Australian-born actor Rod Taylor, who starred in Alfred Hitchcock’s thriller, “The Birds,” and the 1960 Sci-Fi Classic “The Time Machine,” died this week in Los Angeles, CA. Taylor was 84.
Originally from Sydney Australia, he built a long career in the US in film and television, working with directors including Hitchcock and Antonioni, and alongside some of Hollywood’s best-known stars. He had a style that seemed a mixture of the suave and the rugged. Later in his career he leaned to more tough-guy roles.

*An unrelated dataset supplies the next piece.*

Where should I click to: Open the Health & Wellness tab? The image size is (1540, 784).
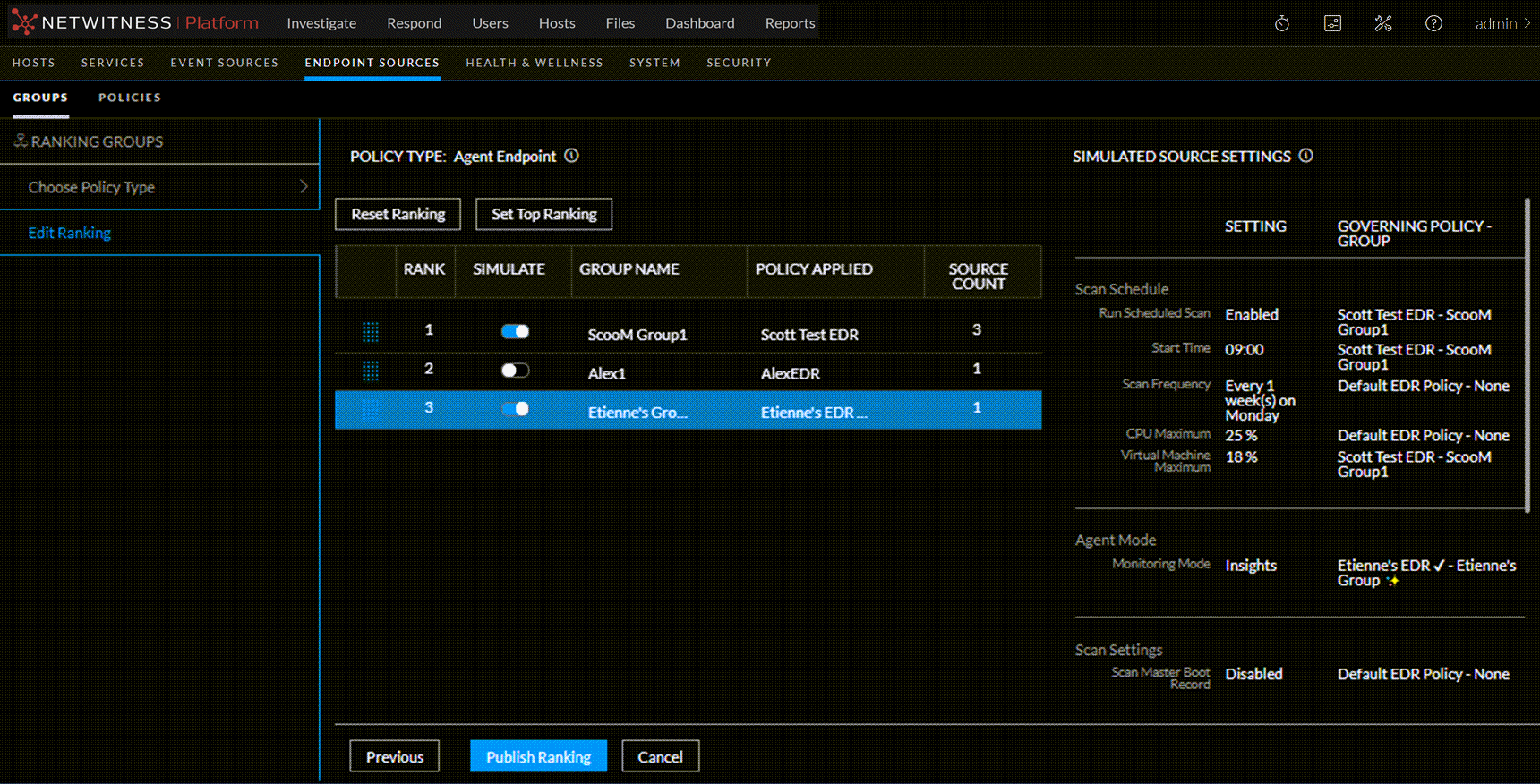pyautogui.click(x=535, y=63)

Looking back on his career, he told an interviewer that he’d had “a sometimes wild youth. At that age I was going all over the world , working with the most beautiful people in the world and the most talented people in the world. It was just an incredible life”. But his focus, he said, was on the future. “I don’t revel in the memorabilia at all. I’m interested in what’s coming next.”

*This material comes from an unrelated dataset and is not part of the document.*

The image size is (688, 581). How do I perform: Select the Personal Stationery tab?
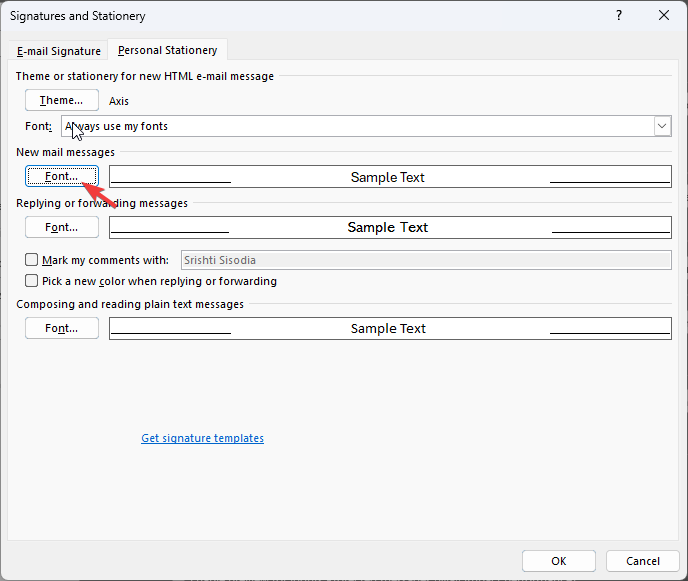(x=168, y=50)
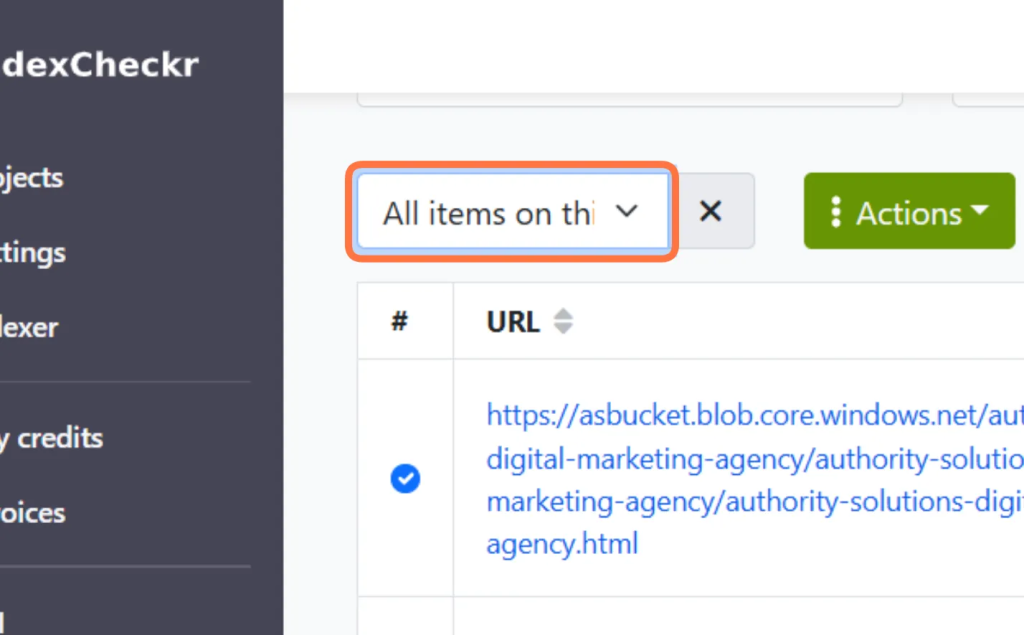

In 2009, Quentin Tarantino lured him out of retirement. In a more stately role, he played a cameo role as Winston Churchill in the film “Inglourious Basterds.”
According to CNN, He died at home Wednesday surrounded by his family and loved ones, his daughter, Felicia Taylor, said in a statement. No cause of death was given. She went on to say, “My dad loved his work. Being an actor was his passion – calling it an honorable art and something he couldn’t live without.”
Taylor is survived by his wife of more than three decades, Carol, and his daughter, Felicia.
Rod Taylor Trivia per IMDB:
- 20th Century-Fox considered him for the astronaut role in 1968’s Planet of the Apes (1968) but, perhaps seeking a bigger box office name, gave the part to Charlton Heston.
- Played Tarzan in an Australian children’s radio serial in the early 1950s.
- Attended East Sydney Art College.
- His second wife Mary Hilem died in May 2009.
- Taylor had completely retired from acting when Quentin Tarantino offered him the role of British Prime Minister Winston Churchill in Inglourious Basterds (2009). At first Taylor declined the part, suggesting that Tarantino should cast Albert Finney (who had played Churchill to great acclaim in The Gathering Storm (2002)), but eventually the director talked him into it.
- Was originally considered for the role of Roper in Enter the Dragon (1973) but was thought to be too tall, compared to the actor he’d be sharing many action scenes with, Bruce Lee — the part eventually played by John Saxon.